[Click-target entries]
☆ ☆ ☆ ☆

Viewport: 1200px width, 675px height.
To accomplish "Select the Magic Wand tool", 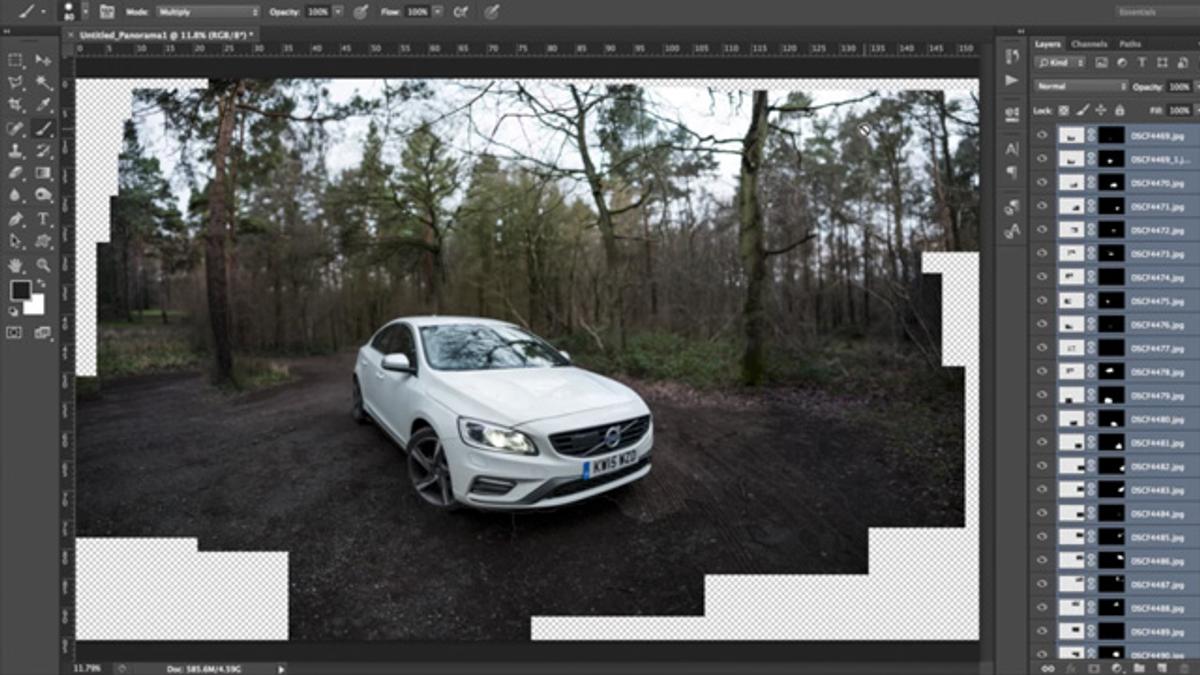I will 44,83.
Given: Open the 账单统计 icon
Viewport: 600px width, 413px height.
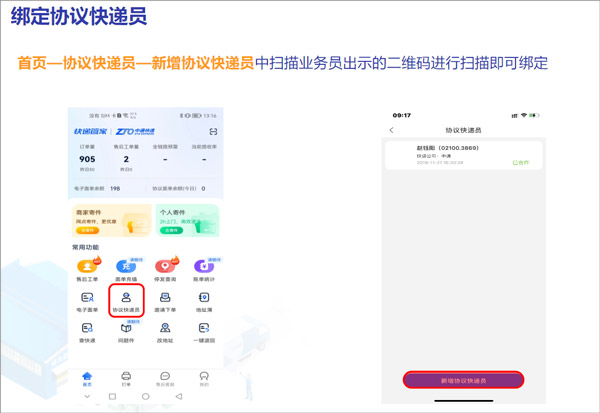Looking at the screenshot, I should 204,268.
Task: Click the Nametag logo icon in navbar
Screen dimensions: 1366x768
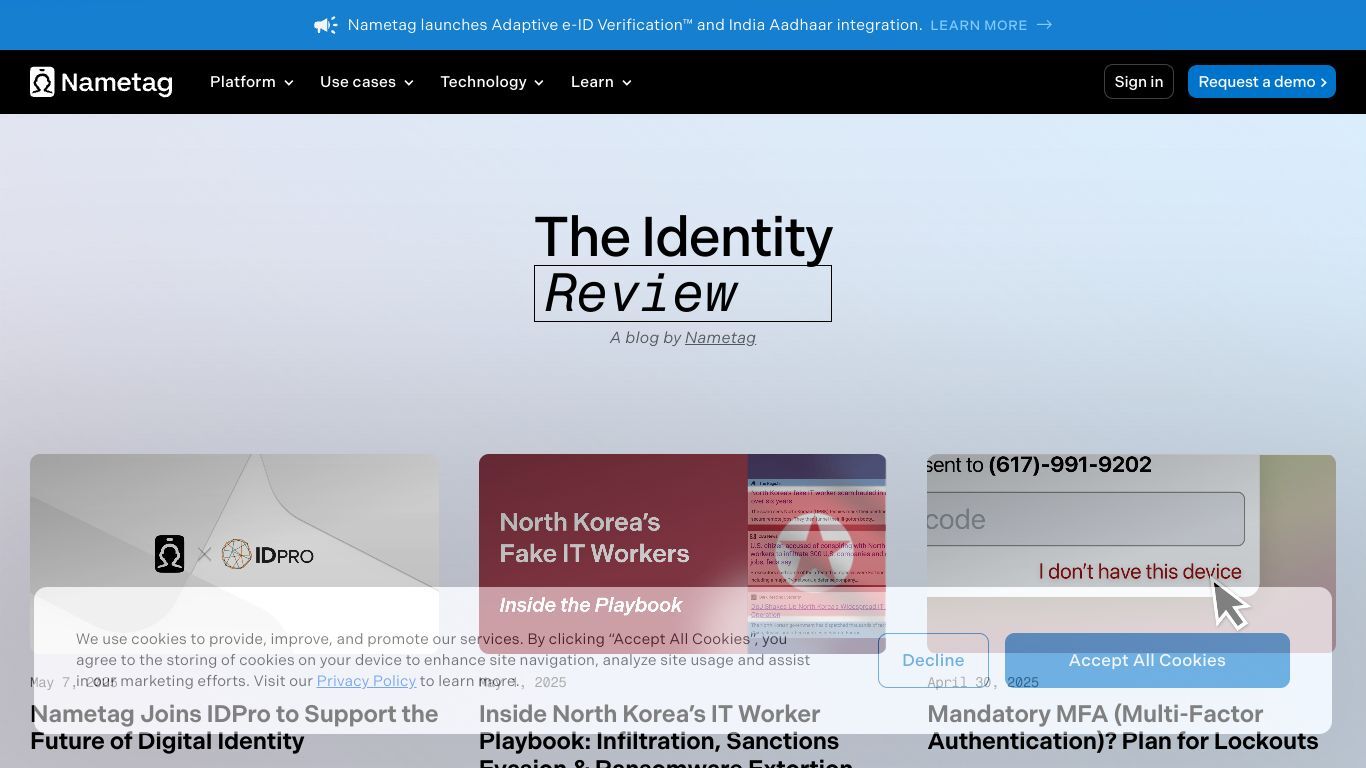Action: pyautogui.click(x=42, y=82)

☆ ☆ ☆ ☆

Short exercise | Write out the lines of the entries word for word, beginning with the line containing "Task: Click the Nametag logo icon in navbar" and continuing through the end of the entries. Omit the pictures from your answer.

Response |
Task: Click the Nametag logo icon in navbar
Screen dimensions: 1366x768
Action: pyautogui.click(x=42, y=82)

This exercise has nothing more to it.